Continue the write-up below on how insulating materials affect heat loss, starting right after its last sentence.
>> START Text
The effect of insulating materials on heat loss from the body

Richard Smith 5α

Introduction

In this experiment I will be testing six different materials, felt, cotton wool, bubble wrap, polystyrene, wool and cotton. The other variables, for example, the number of layers, the amount of water in the flask, and the size of the flask, will be fixed to enable a fair test. I will use 200 cm3 of water in the flask, which will be inside a beaker full of the insulating material.

Prediction

I think that the polystyrene will be the best insulator, because after looking at all the materials under a microscope, I found that polystyrene had the smallest air spaces. This means that the air in those spaces will take the least time to heat up and therefore less heat is lost in the heating. I think that the bubble wrap will be the worst insulator, because it has large air spaces, which will take longer to heat up. The order of best → worst may look like this: polystyrene, felt, wool, cotton wool, cotton, bubble wrap.

I think that the graph will look like this: -

The heat is lost at first through conduction to the layers of insulation. That is why in my predicted graph I think there will be quite a rapid fall in temperature initially and then it will slow down. When the temperature drop starts to slow down that is when the insulating material is heated to roughly the same temperature as the water. The point at which this ‘slow down’ happens determines how good the insulator is. (The sooner; the better the insulator.) This is shown in my graph above.
>> END Text
>> START Data lines
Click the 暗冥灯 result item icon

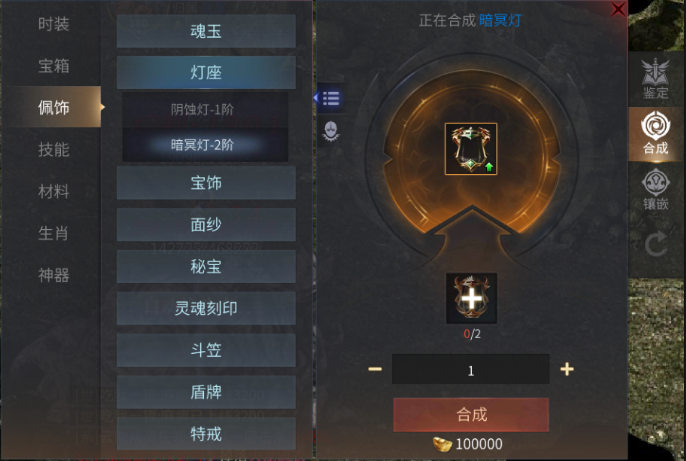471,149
>> END Data lines
>> START Data lines
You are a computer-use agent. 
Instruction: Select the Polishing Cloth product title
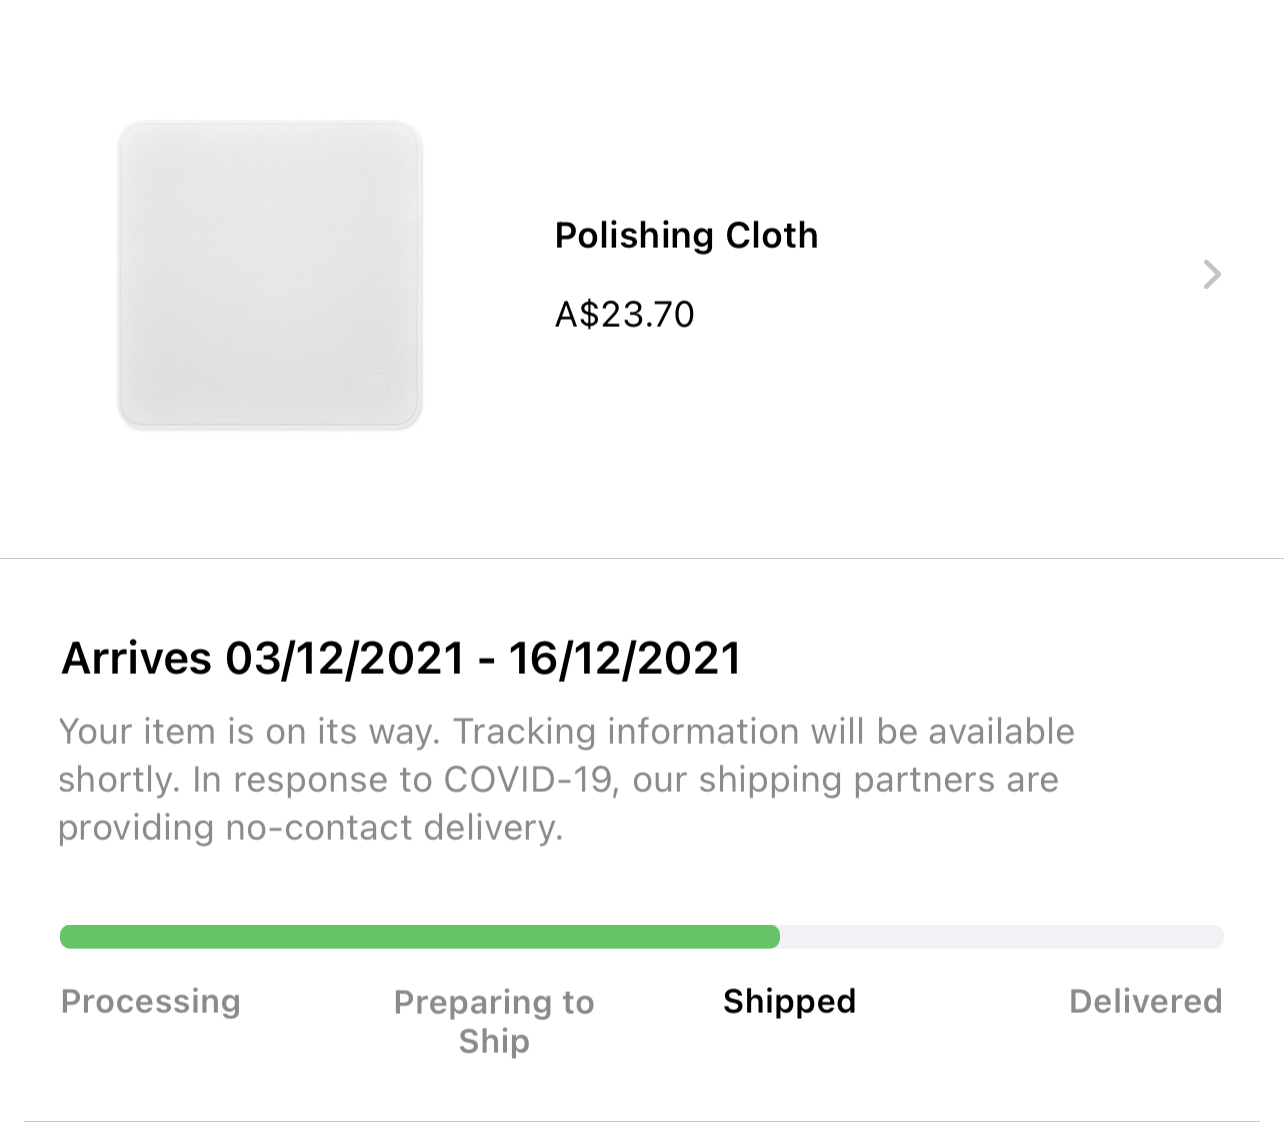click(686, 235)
>> END Data lines
Reply to the exercise
This happens in the body: we loose heat from the blood vessels and warm air is trapped between the hairs on our body. However we are not hairy enough for this to be totally effective, and that is the main reason for people wearing clothes. Here is a diagram: -

Safety

I will observe that the following things happen to ensure a safe environment:

There are no stools sticking out
Care is taken using the hot water

Apparatus

Beaker, water, kettle, insulating materials, flask, thermometer, microscope, lamp, measuring cylinder, stop watch.

Method

Put some of the wool in the bottom of the beaker.
Put 200 cm3 of boiled water into the flask and place that in the beaker.
Cover the flask in the wool and place the thermometer through a woollen bung.
Let the temperature reach its highest point and use that as the starting temperature and then every minute for 20 minutes.
Repeat 1-4 using polystyrene, felt, cotton wool, cotton and bubble wrap.
Repeat the 1-5 twice.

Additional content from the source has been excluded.